Durante medio minuto, aquellos dos hombres, envueltos por la niebla, cambiaron algunos golpes; pero de pronto el inglés lanzó un ¡uff! y cayó a tierra al lado de su sable.

«Cabeza de Piedra» le había dado el golpe del bretón, o sea el golpe de cabeza, y el pobre sargento cayó atontado como un buey.

—¿Muerto? —preguntó el joven gaviero.

—Nuestros golpes no son mortales nunca —respondió el contramaestre—. Pero tendrá para unas cuantas semanas; así es que durante algún tiempo no nos encontraremos con él. ¡Al barco, amigos! Mañana por la tarde tenemos que ver a sir William.

—¡La noche ser mala, padre! —dijo Hulbrik.

—No te preocupes de eso: cuando los bretones ponemos la mano sobre la caña o la rueda de un timón, vamos siempre donde queremos.
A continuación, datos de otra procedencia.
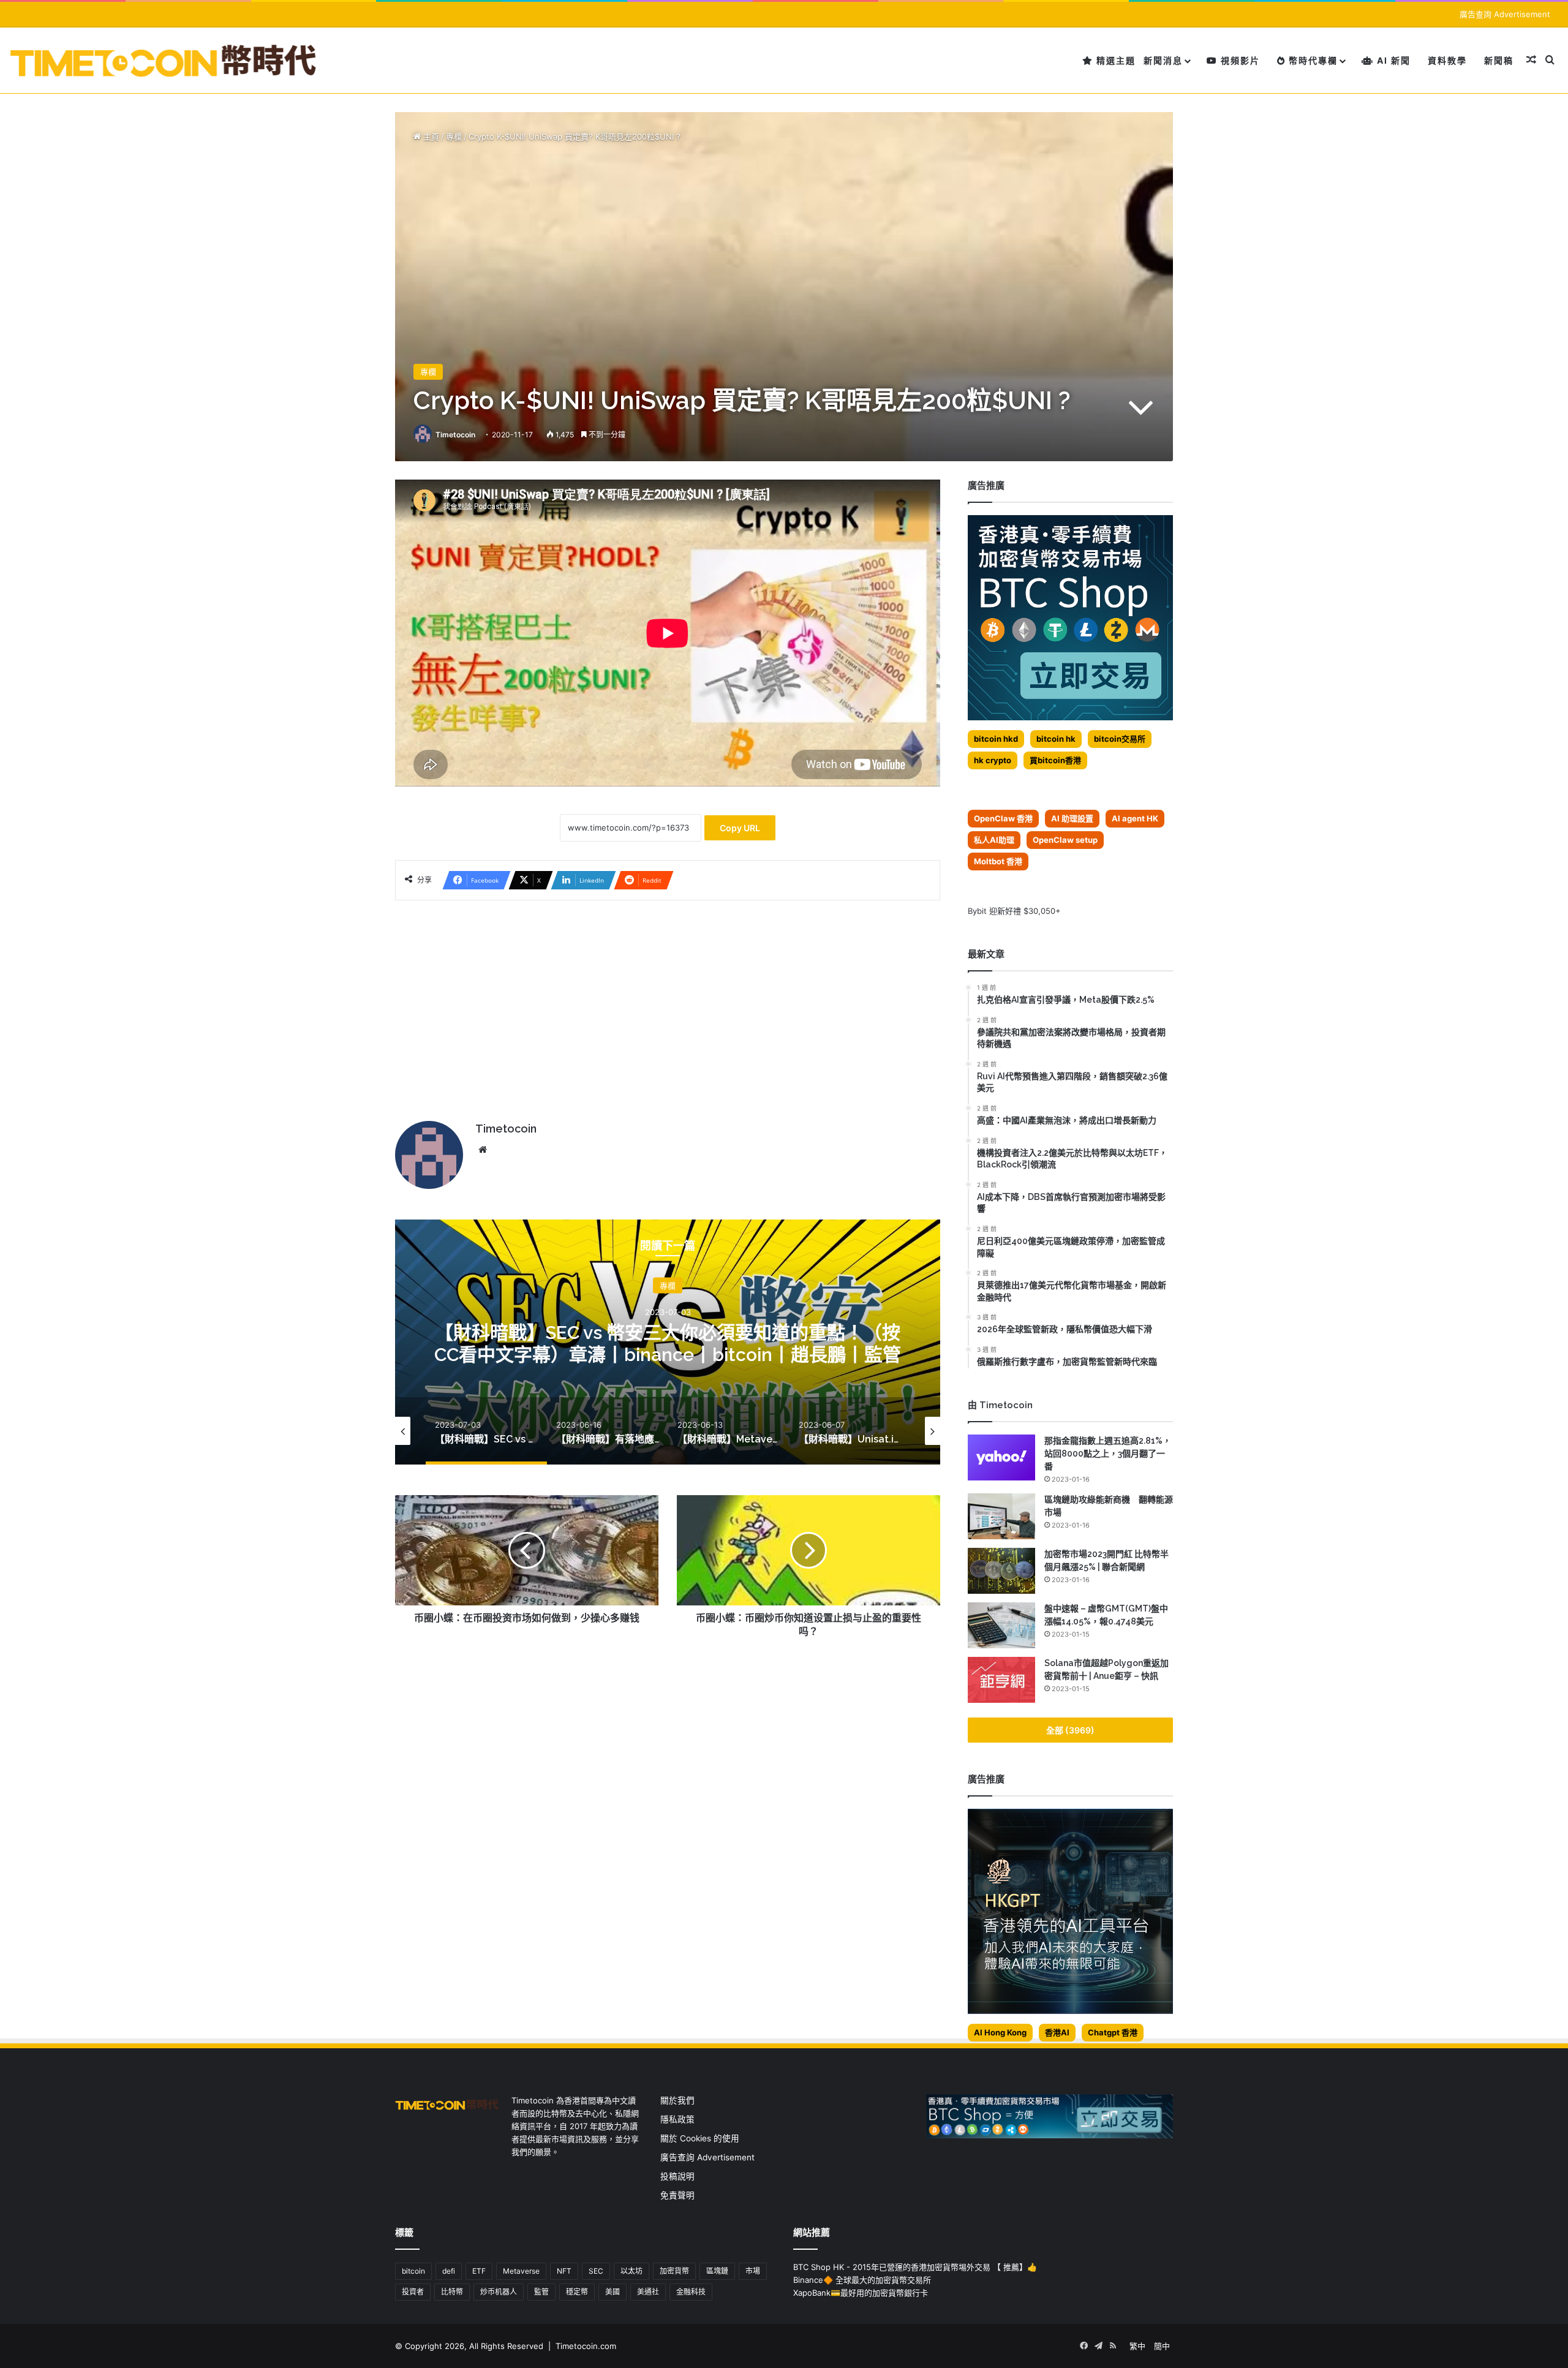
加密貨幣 (674, 2271)
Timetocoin (455, 434)
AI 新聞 (1392, 60)
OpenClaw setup (1065, 840)
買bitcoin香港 (1055, 760)
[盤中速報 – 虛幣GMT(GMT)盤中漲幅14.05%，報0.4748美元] (1001, 1625)
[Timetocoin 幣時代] (163, 60)
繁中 (1137, 2346)
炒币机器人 (498, 2291)
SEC (596, 2271)
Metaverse (521, 2271)
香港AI (1057, 2032)
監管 (541, 2291)
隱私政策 (677, 2119)
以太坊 (631, 2271)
Descendieron al embarcadero, y, como había pocas embarcaciones, hallaron fácilmente la suya.

—¡Será una noche mala, pero volaremos! —dijo «Cabeza de Piedra», mientras que el gaviero y Hulbrik desplegaban rápidamente la vela——. ¡Tenemos que guardarnos de los escollos!

Retiraron el anclote y salieron lentamente, pasando a estribor de una gran nave, única que estaba alumbrada, según ya hemos dicho.

Cuando ya habían pasado, gritó una voz ronca:

—¡Aguanta!

Un hombre, empuñando una carabina, apareció en el castillo de proa del velero.

—¡Ven a prendernos! —murmuró el contramaestre—. ¡La niebla nos protege; dispara si quieres! ¡Arrollad las escotas!

Las dos velas se hincharon en el acto al golpe del viento fuerte del Oriente, y la chalupa zafó y se ocultó entre la niebla.

Sonó un disparo; después, nada más. Sin duda, la gente del velero no estaba de humor para desplegar velas y lanzarse a la caza de un barquichuelo que probablemente sería pescador.

—¡Esta es la suerte constante de los bretones! —dijo «Cabeza de Piedra» aferrando la caña del timón.

La chalupa viró frente al faro del puerto y se lanzó a través de aquellos canales que ya habían recorrido antes.